*WORK TASK*. Without including the pictures, copy out every line below.

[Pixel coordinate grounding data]
>>

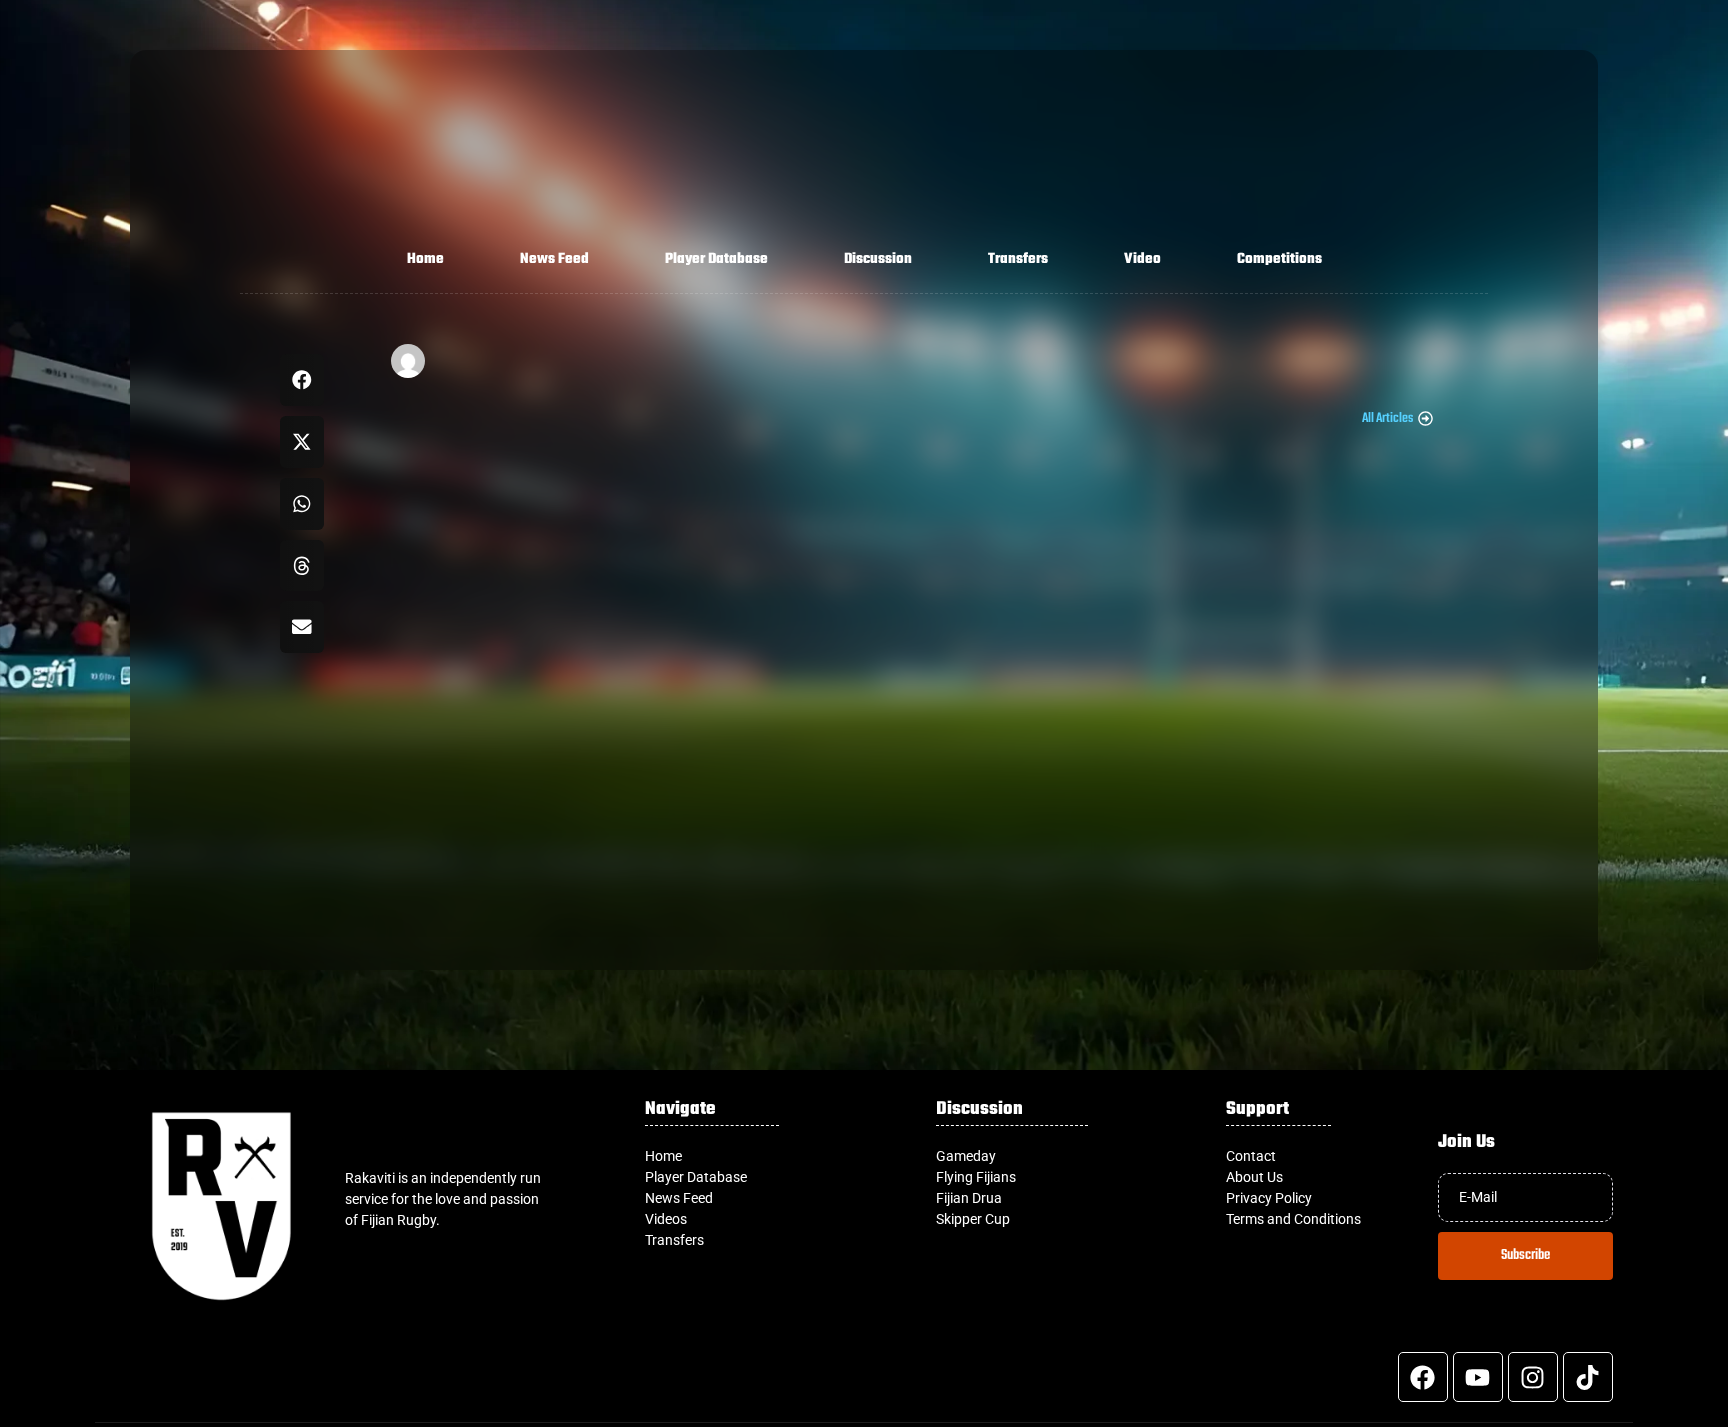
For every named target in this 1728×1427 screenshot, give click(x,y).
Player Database (716, 259)
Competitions (1279, 259)
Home (425, 259)
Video (1142, 259)
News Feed (554, 259)
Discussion (878, 259)
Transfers (1018, 259)
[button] (302, 380)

<<

*RESPONSE AREA*.
For every named target in this 1728×1427 screenshot, give click(x,y).
Player Database (716, 259)
Competitions (1279, 259)
Home (425, 259)
Video (1142, 259)
News Feed (554, 259)
Discussion (878, 259)
Transfers (1018, 259)
[button] (302, 380)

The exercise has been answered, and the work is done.